**Exercise prompt:**
Return the part of the virtual reality passage below from "Will virtual reality" to "web is today.", copied word for word.

**Source passage:**
It was a very strange feeling which really drove home to me how much a virtual reality system like Second Life can make us believe that we are actually in someone's presence merely because we can see a representation of them on a computer screen. The strength of the emotional engagement is far greater than just messages flying around in email.

But is it just a fad or is this actually the next big thing in communication methods? After all these years of people telling us that virtual reality was just around the corner, is it finally here? Will systems like Second Life make the web fade into the background and become the technology of yesterday?

Maybe. Maybe not. But it's certainly starting to make people sit up and take notice. IBM, for example, has budgeted US$100 million to Second Life development and a couple of my IBM friends are now working full-time on it. They've completed some stunning projects, including complete recreations of both Wimbledon and the Australian Open tennis tournaments complete with accurate ball motion using data captured from the Hawk Eye ball tracking system. Imagine "walking" around Wimbledon center court watching all the action - while actually being at your computer in Sydney. They've also built extensive virtual office facilities where IBM staff from all over the world "meet" in virtual reality, with their voices carried on a telephone conference call while they "sit" in a virtual conference room to discuss projects. They even run meetings with clients in Second Life now!

If anyone questions how seriously IBM is taking the Second Life phenomenon just have a look at some of the blog posts by IBM Vice President Bob Suter at www.sutor.com/newsite/blog-open/?cat=124. It's obviously a big undertaking for them and it's getting into every corner of their business.

By the time you read this I'll probably be on a plane on my way to Portland, Oregon, where on Monday I'll be presenting a tutorial on customising Second Life to connect it to actual devices and objects in the real world. This represents a whole other dimension to virtual reality: instead of just meeting people online and manipulating virtual objects and shopping at virtual shops, my tutorial will cover ways to link objects in virtual reality to actual physical objects. Click a virtual representation of a thermostat on your virtual holiday house and your real central heating system at your real holiday house turns on, before you even leave work on a Friday night to travel there. Or a fault is detected on a production line, and a virtual representation of the equipment displays the location of the problem so a technician thousands of kilometers away can diagnose it without leaving his desk. It's making physical reality intrude into virtual reality, and vice versa. Blending the two together until the lines become blurred.

Will virtual reality replace the web? Not entirely. Email didn't replace physical mail. The web didn't make all previous forms of communications obsolete. Virtual reality is the same: it will find a niche and become a fundamental part of the way many businesses operate as part of an overall communications strategy involving multiple media. Like the web there will be early adopters (in fact they're already there, doing business inside Second Life right now to the tune of millions of dollars every day!) and those who lag behind. Even today some businesses don't have websites, and ten years from now there will still be businesses that don't have a presence inside virtual reality. But for most it will be a normal part of doing business, just like the web is today.

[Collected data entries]

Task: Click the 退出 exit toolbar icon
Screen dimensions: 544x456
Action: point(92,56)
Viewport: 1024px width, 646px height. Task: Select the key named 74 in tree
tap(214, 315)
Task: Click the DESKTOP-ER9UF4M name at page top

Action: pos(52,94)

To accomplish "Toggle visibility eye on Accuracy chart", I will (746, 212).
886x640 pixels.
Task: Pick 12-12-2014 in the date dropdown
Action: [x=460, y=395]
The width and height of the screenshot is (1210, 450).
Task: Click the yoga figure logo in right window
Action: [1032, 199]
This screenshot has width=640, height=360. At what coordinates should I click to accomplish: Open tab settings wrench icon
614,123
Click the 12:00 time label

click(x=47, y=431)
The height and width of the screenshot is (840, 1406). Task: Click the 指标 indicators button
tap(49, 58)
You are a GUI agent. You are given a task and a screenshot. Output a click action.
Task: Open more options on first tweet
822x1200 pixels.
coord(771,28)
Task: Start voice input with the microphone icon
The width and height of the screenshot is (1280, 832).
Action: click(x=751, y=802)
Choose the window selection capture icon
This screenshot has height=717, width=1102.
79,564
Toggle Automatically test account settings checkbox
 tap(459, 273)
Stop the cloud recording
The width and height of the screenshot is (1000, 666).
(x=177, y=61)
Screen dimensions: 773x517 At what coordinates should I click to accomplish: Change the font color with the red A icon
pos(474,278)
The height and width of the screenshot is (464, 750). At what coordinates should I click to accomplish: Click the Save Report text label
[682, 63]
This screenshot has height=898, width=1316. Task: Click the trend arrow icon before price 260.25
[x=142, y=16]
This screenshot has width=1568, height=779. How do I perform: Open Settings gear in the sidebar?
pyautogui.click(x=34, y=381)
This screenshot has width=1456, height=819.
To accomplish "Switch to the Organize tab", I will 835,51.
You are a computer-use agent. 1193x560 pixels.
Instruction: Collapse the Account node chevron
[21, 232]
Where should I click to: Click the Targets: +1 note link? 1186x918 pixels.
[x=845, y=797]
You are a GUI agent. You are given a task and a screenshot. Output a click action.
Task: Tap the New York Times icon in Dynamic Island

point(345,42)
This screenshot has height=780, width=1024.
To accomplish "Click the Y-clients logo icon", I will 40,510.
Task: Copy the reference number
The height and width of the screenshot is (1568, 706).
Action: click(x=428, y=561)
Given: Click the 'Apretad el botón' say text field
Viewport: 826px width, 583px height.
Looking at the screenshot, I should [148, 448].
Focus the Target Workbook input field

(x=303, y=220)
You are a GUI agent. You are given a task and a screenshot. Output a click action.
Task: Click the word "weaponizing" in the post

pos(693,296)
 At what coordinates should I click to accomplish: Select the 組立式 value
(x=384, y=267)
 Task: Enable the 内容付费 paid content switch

**Answer section:**
Will virtual reality replace the web? Not entirely. Email didn't replace physical mail. The web didn't make all previous forms of communications obsolete. Virtual reality is the same: it will find a niche and become a fundamental part of the way many businesses operate as part of an overall communications strategy involving multiple media. Like the web there will be early adopters (in fact they're already there, doing business inside Second Life right now to the tune of millions of dollars every day!) and those who lag behind. Even today some businesses don't have websites, and ten years from now there will still be businesses that don't have a presence inside virtual reality. But for most it will be a normal part of doing business, just like the web is today.